Eine Sache war den Wirtschaftsprüfern bisher vor allem ein Dorn im Auge: das sogenannte Country-by-Country-Reporting, die öffentliche länderbezogene Berichterstattung für große Konzerne. Der Ruf danach wurde besonders laut, nachdem Skandale wie LuxLeaks öffentlich wurden, die aufzeigten, wie große Konzerne mit der Hilfe von Prüfern wie PWC Milliarden an Steuern sparen. Mit dem Country-by-Country-Reporting sollten die internationalen Konzerne nun offenlegen, in welchen Ländern sie wie viel Gewinne machen und wie viel Steuern sie zahlen. Doch ist eine Veröffentlichung nun erst mal vom Tisch.

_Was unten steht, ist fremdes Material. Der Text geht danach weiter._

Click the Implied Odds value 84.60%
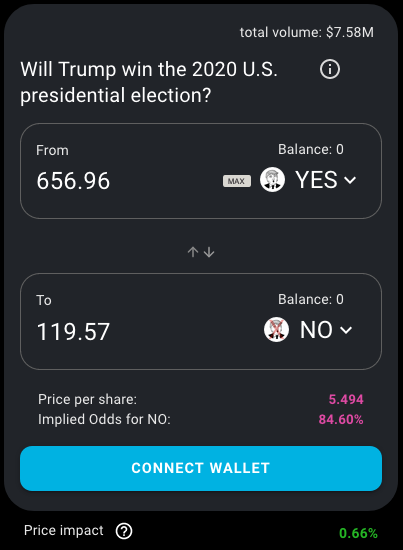This screenshot has height=550, width=403. point(341,420)
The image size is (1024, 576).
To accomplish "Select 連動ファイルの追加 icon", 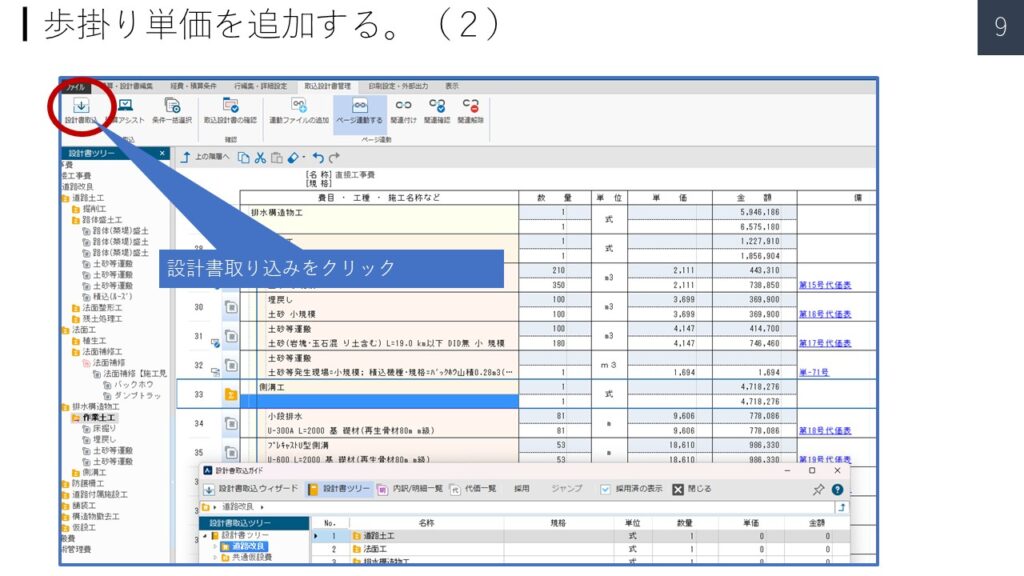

PWC, Deloitte und Co. intervenierten seinerzeit massiv dagegen. Die EU-Kommission hatte noch nicht ihren Vorschlag vorgelegt, da hatten sich die Wirtschaftsprüfer schon zu Wort gemeldet. EY wollte »wirtschaftlich sensible Informationen« schützen und Deloitte drängte auf einen »freiwilligen Ansatz«. Unterstützung erhielten sie aus Deutschland. Eine öffentliche länderbezogene Berichterstattung bringe »kaum zusätzlichen Nutzen« und sei »darüber hinaus mit erheblichen Risiken für berichtende Unternehmen verbunden«, hieß es 2016 seitens des Bundesverbandes der Deutschen Industrie. Letztlich verhinderte der damalige Bundesfinanzminister Wolfgang Schäuble eine öffentliche länderbezogene Berichterstattung.

Für Fabio De Masi sind die »Big Four« wie der sprichwörtliche Wolf im Schafspelz. »Das Prüfungs- und Steuerberatungsgeschäft muss endlich strikt getrennt und schwere Beihilfe zu Steuerhinterziehung hart sanktioniert werden, etwa mit dem Entzug der Geschäftslizenz«, sagt der LINKE-Bundestagsabgeordnete gegenüber »nd«. Als De Masi noch im EU-Parlament war, gab seine Fraktion über die »Big Four« eine Studie in Auftrag. Ergebnis: Die Wirtschaftsprüfer geben in ihren Transparenzberichten nicht das wahre Ausmaß ihrer globalen Geschäfte bekannt und beschäftigen in Steueroasen besonders viele Angestellte. »Sie sind als Experten in EU-Gremien keine ehrlichen Makler, da sie als Dienstleister für große Konzerne Steuerdeals mit Ländern wie Luxemburg aushandeln und schwarze Löcher in die Steuergesetze reißen«, folgert De Masi.